Poinar a dirigé une équipe de chercheurs chargée de séquencer les génomes mitochondriaux de huit mammouths laineux découverts à Swan Point et dans les environs. Ce travail de détective génétique a permis d’établir des liens de parenté.
Pendant ce temps, les chercheurs de l’université de l’Alaska de Fairbanks ont analysé la défense d’Élmayuujey’eh et ils ont découvert des couches de croissance d’environ 20 ans à l’intérieur, permettant ainsi de déterminer la durée de vie de l’animal. Ils ont ensuite mesuré le profil isotopique de ces couches, en suivant le strontium, l’oxygène, l’azote, le soufre et les éléments de carbone inorganique. Cela leur a permis d’obtenir une image complète de ses mouvements géographiques et saisonniers tout au long de ses 20 ans de vie.

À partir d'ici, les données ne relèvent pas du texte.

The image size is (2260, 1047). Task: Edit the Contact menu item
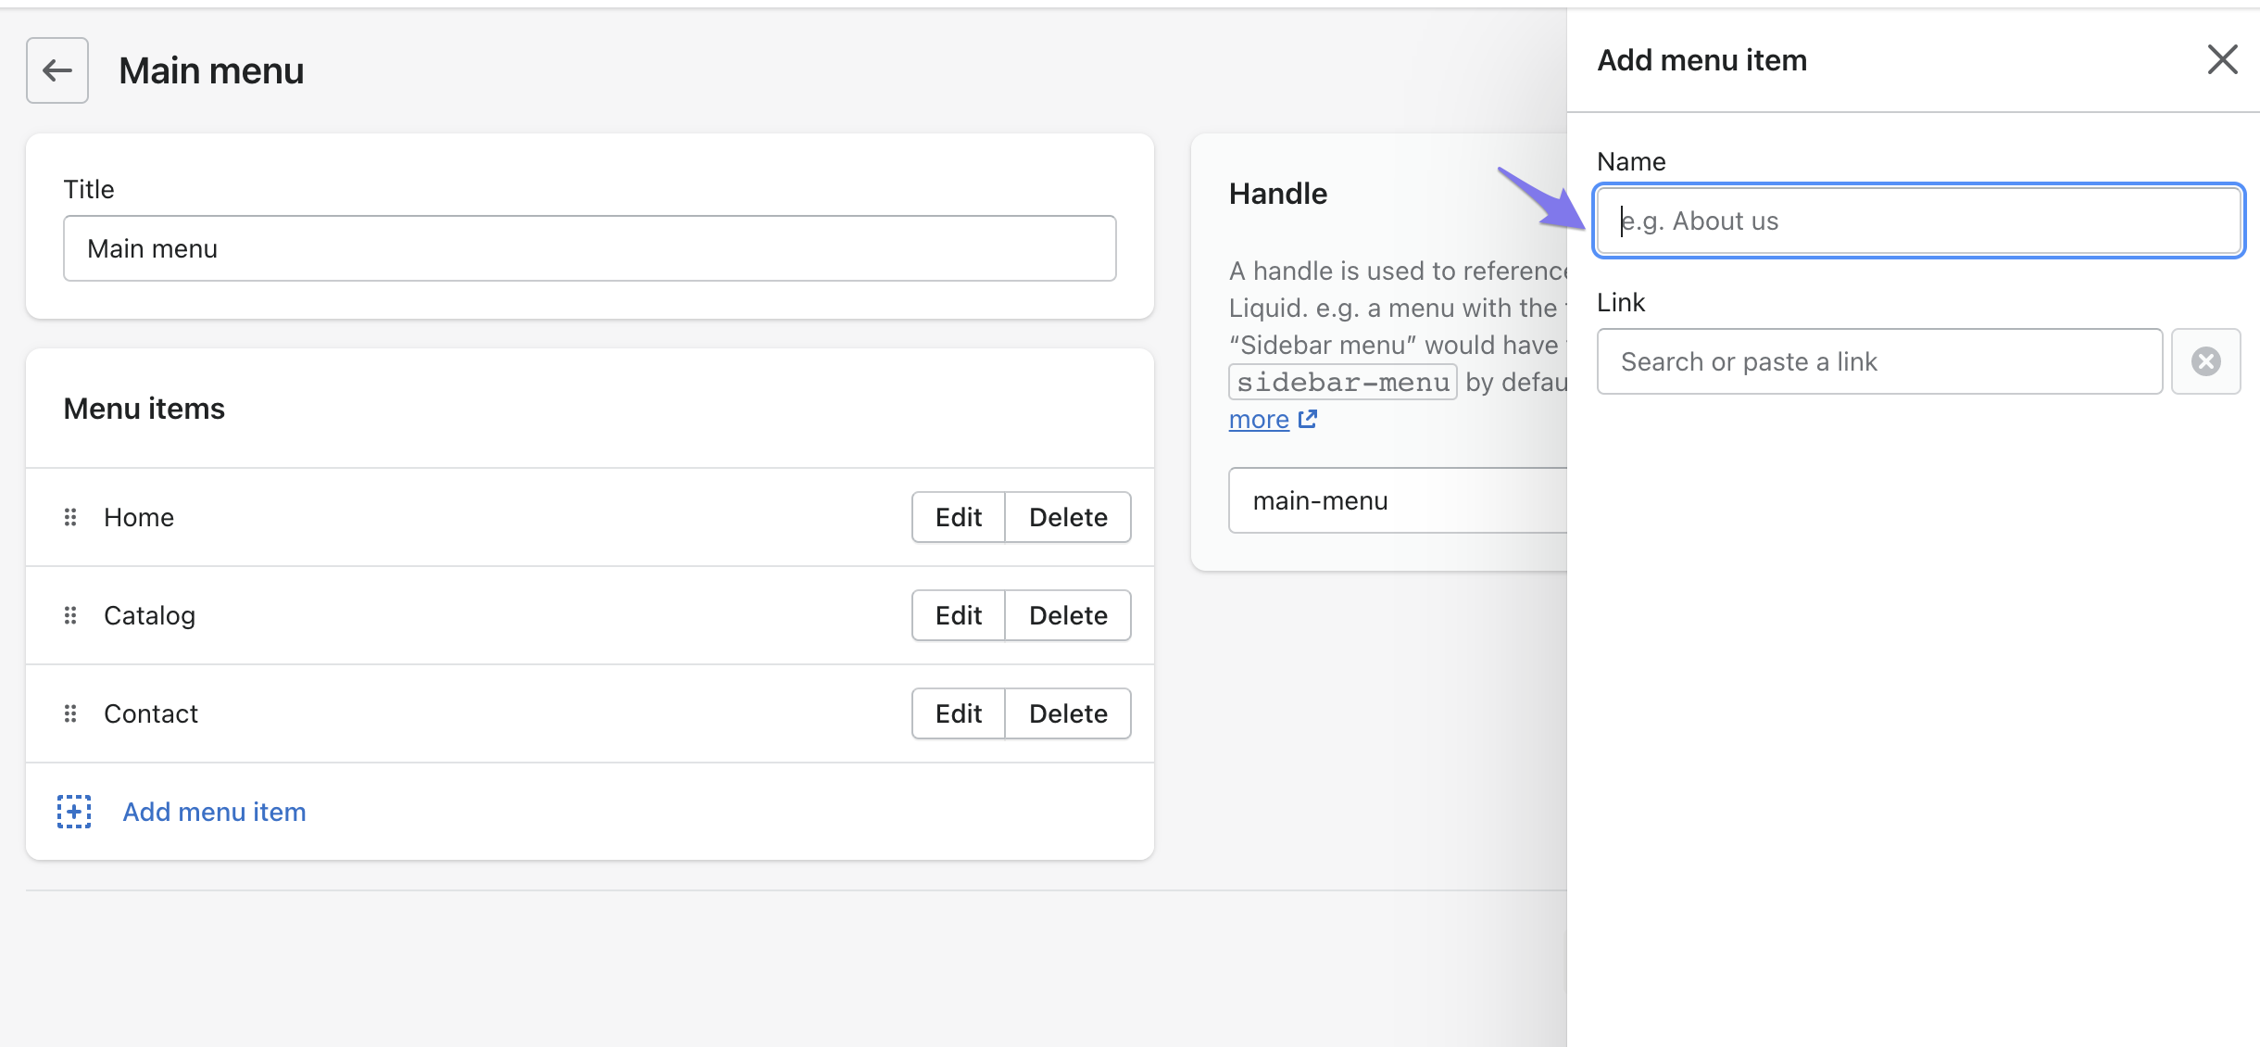958,713
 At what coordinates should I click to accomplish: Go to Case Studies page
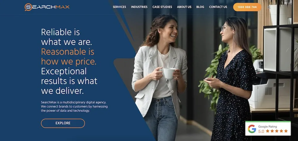click(162, 7)
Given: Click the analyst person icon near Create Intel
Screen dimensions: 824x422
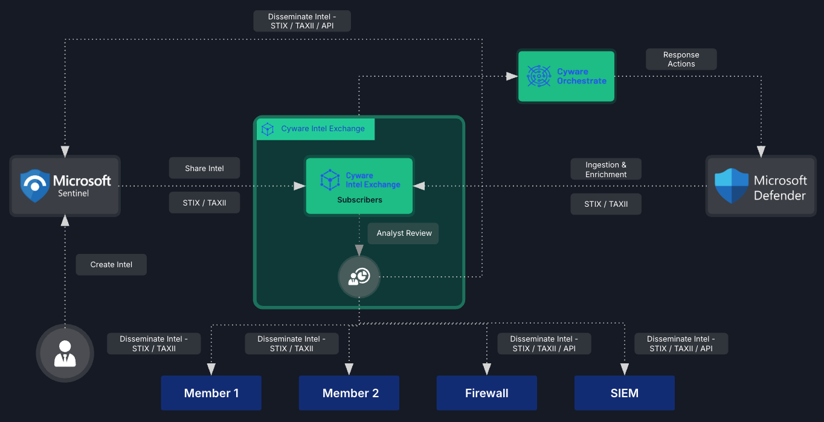Looking at the screenshot, I should pyautogui.click(x=65, y=353).
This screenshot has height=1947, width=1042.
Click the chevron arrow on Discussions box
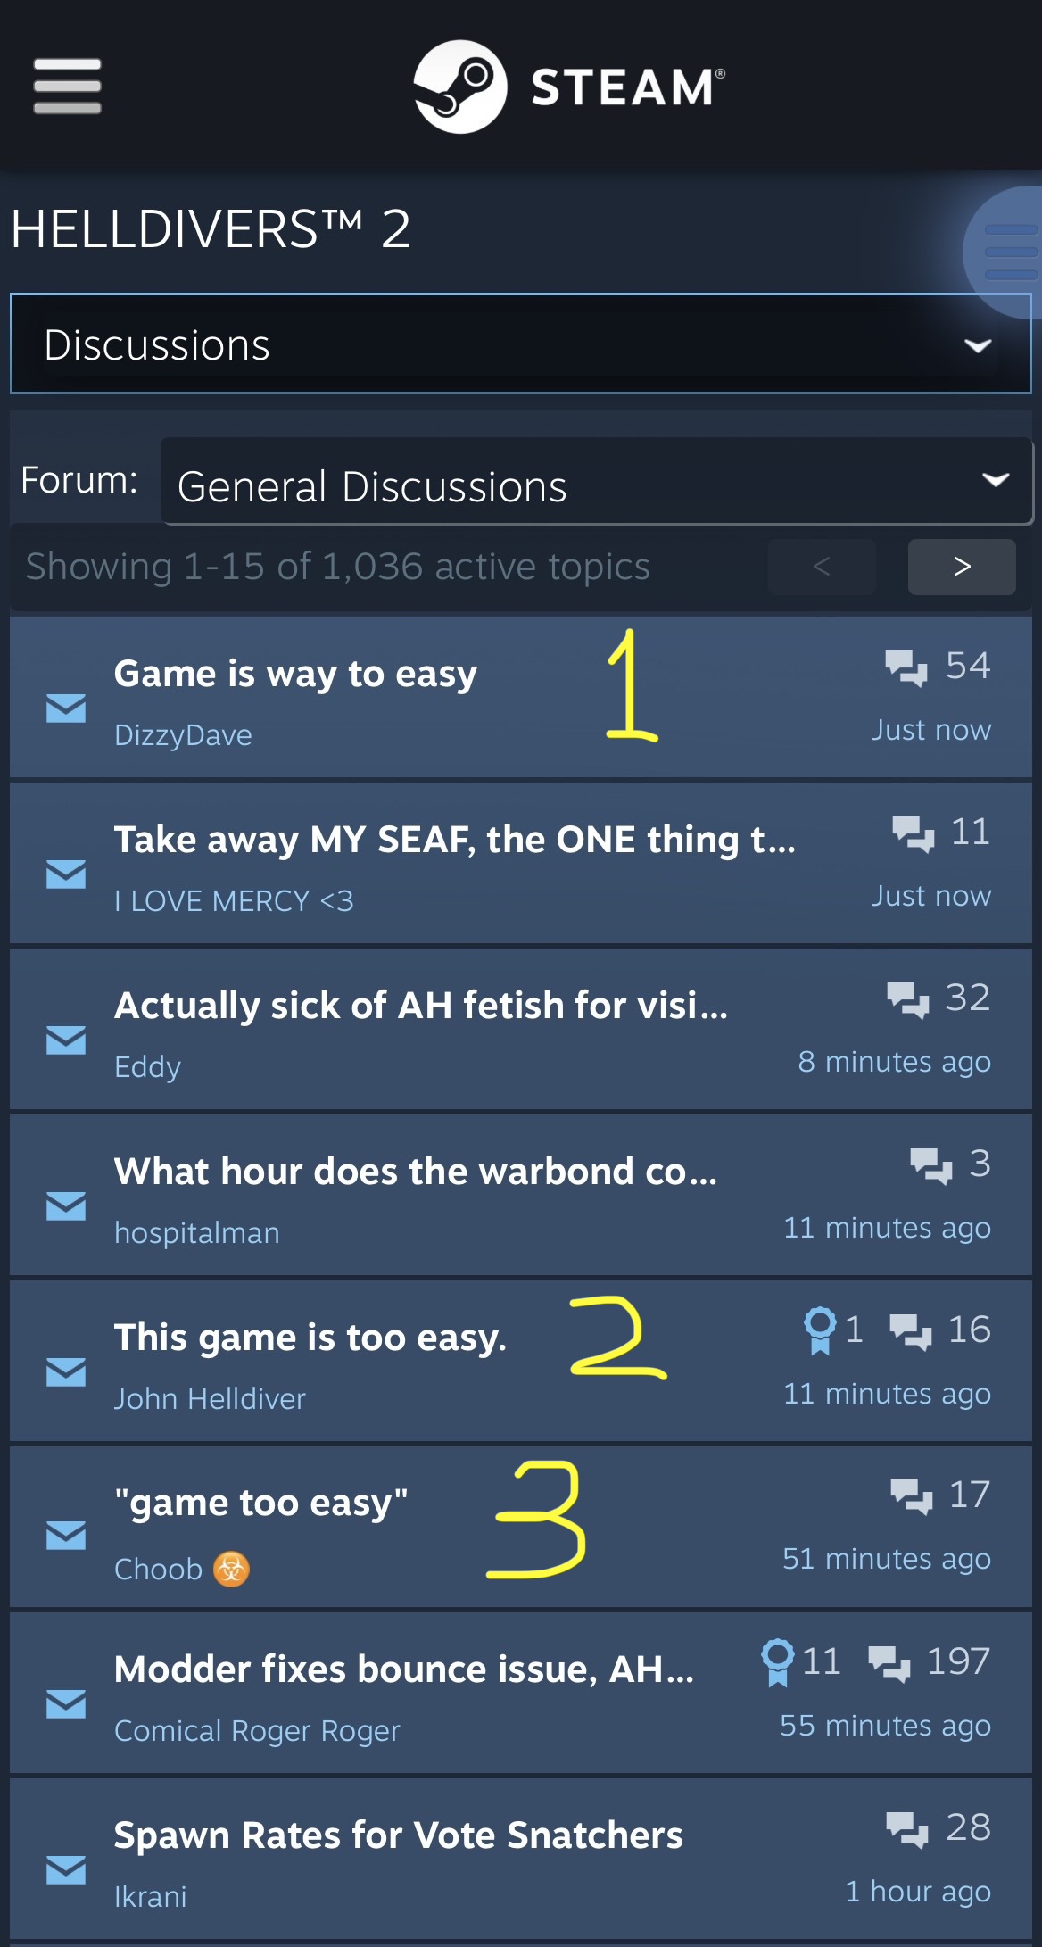tap(979, 345)
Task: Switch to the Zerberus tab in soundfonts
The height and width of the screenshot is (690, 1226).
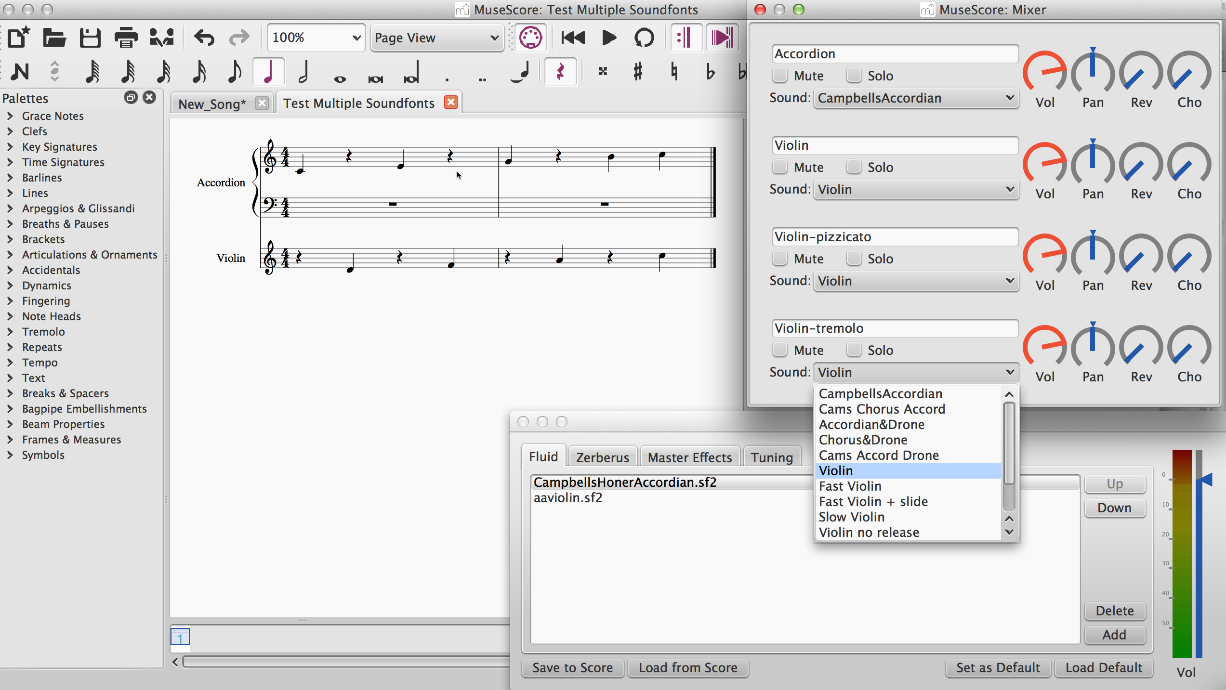Action: (602, 457)
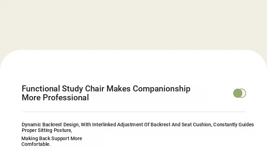
Task: Select the solid green filled circle
Action: (237, 93)
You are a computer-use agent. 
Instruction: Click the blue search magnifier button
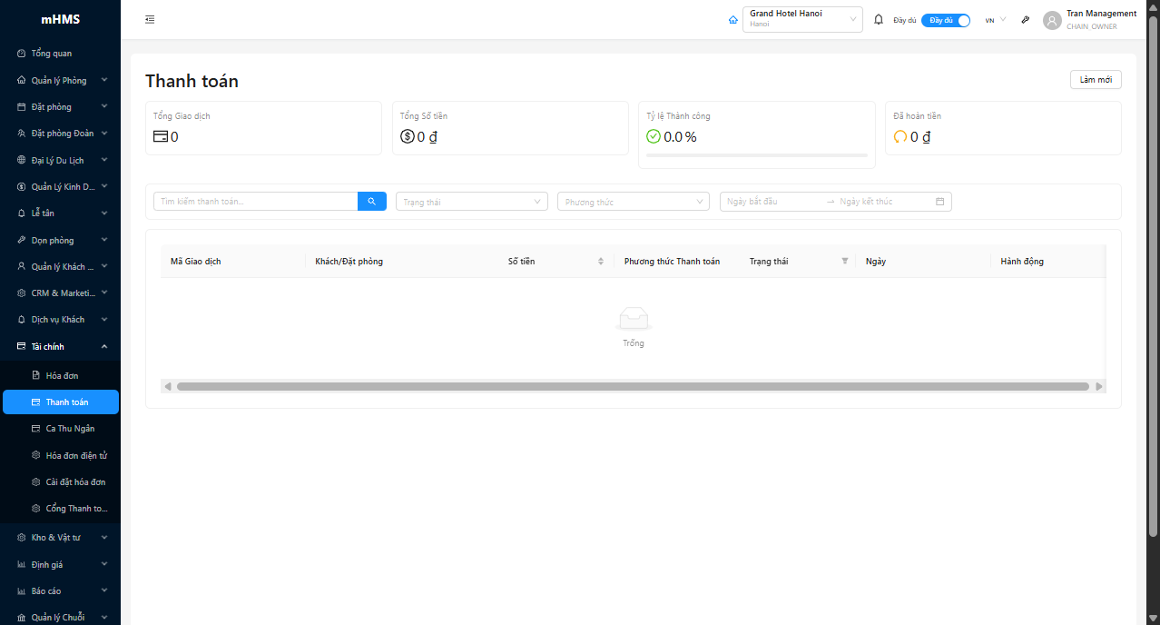click(x=371, y=202)
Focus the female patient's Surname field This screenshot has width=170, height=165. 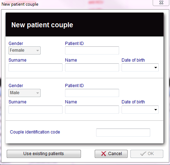(35, 67)
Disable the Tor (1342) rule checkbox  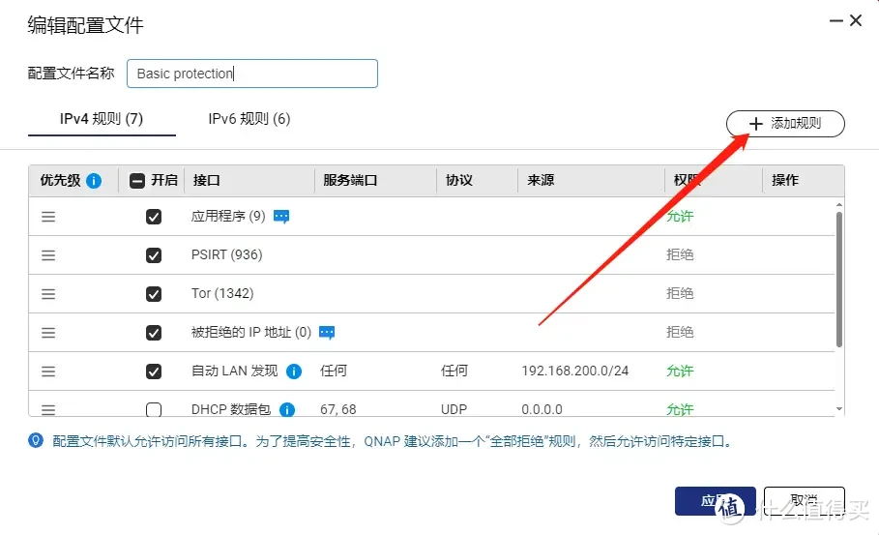[154, 294]
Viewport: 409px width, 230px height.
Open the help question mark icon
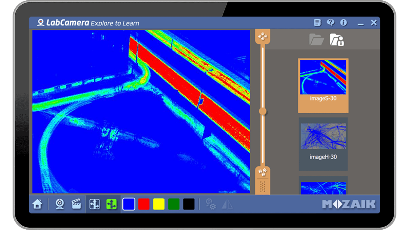[x=330, y=23]
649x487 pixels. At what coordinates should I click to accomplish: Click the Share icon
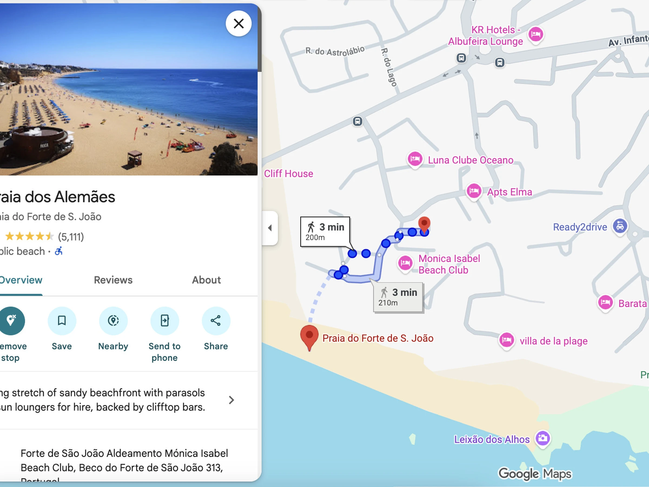click(x=216, y=321)
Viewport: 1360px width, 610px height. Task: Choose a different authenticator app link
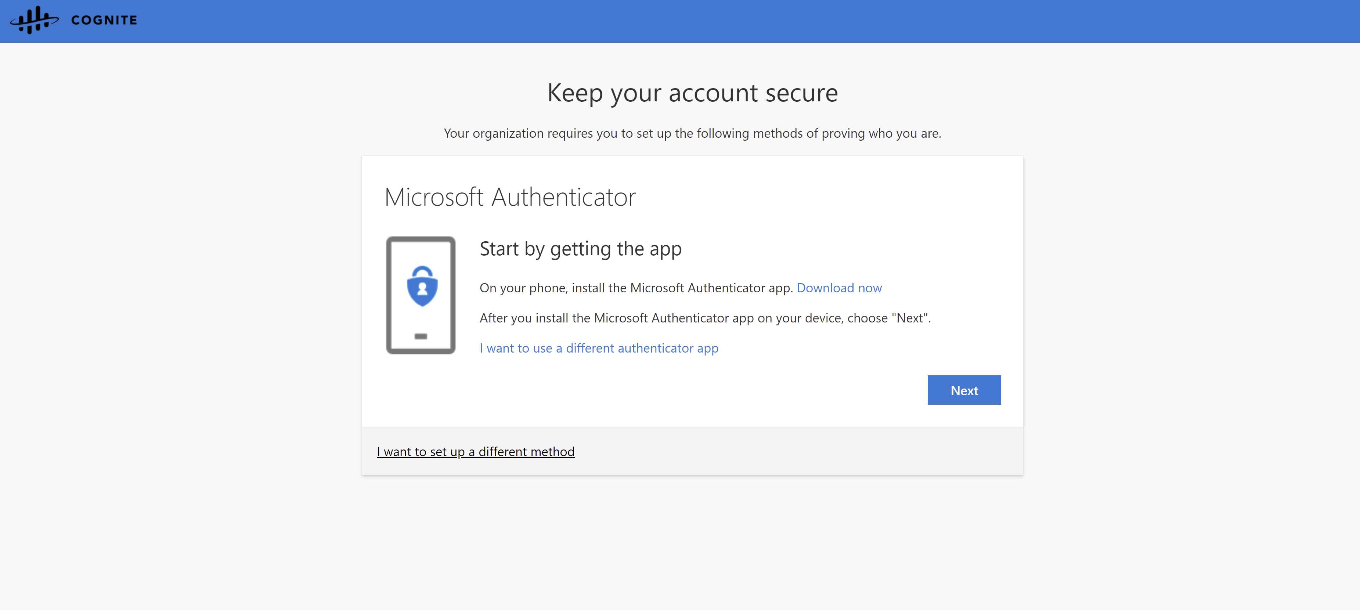pyautogui.click(x=599, y=348)
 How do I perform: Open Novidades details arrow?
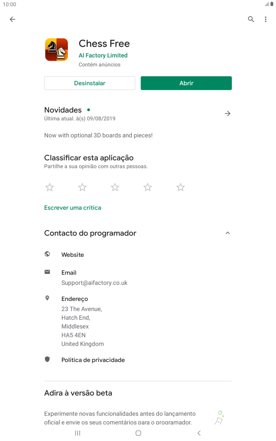pos(228,113)
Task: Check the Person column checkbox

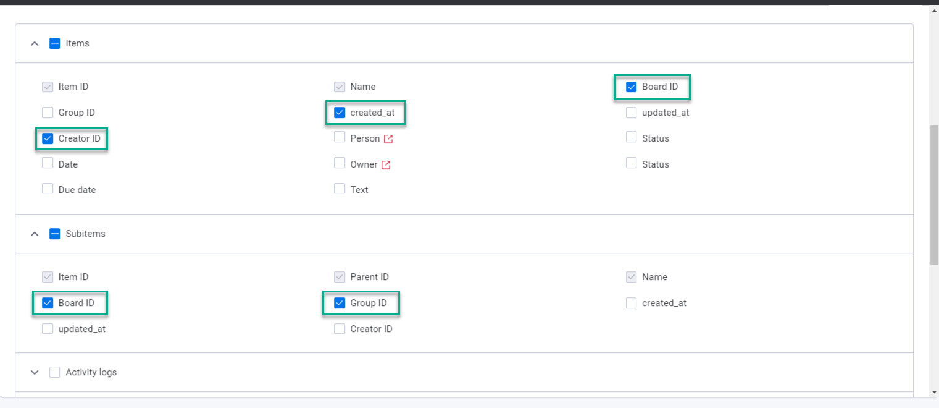Action: tap(340, 138)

Karen Spaleta, directrice adjointe de l’Alaska Stable Isotope Facility et coauteur de l’étude, prélève un échantillon sur une défense de mammouth trouvée sur le site archéologique de Swan Point, en Alaska. (Université de l’Alaska de Fairbanks)
Ils ont découvert que ce mammouth avait très probablement passé ses premières années dans une zone relativement restreinte, un peu comme les jeunes éléphants modernes, dans le sud-est de la Béringie, près de la calotte glaciaire de la Cordillère. Au milieu de sa vie, il s’est éloigné davantage, parcourant environ 1 000 km en 3 ans, très probablement en direction du nord-ouest, à travers les White Mountains et à proximité de la chaîne Brooks. Au crépuscule de sa vie, elle ralentit son allure et emporte avec elle des petits. Elle s’est déplacée et est revenue fréquemment à l’intérieur de l’Alaska pendant environ 3 ans, jusqu’à sa mort à Swan Point. Les chercheurs ont également pu déterminer que le mammouth préférait les hautes terres, les niveaux de delta-N-15 indiquant qu’il se nourrissait de plantes dans des habitats plus arides. Les plantes modernes situées à plus haute altitude présentent également des niveaux de delta-N-15 plus élevés.
Bien qu’aucune arme n’ait été trouvée à proximité de ses restes, sa mort prématurée (on pense que les animaux vivaient jusqu’à 60 ans) et le fait qu’elle ait croisé la chronologie des premiers habitants de l’humanité suggèrent qu’elle a probablement été victime d’une chasse. Elle a été trouvée sur le site d’un camp de chasse saisonnier, qui pourrait avoir été établi en fonction des déplacements des mammouths et avoir joué un rôle dans leur extinction localisée en Alaska.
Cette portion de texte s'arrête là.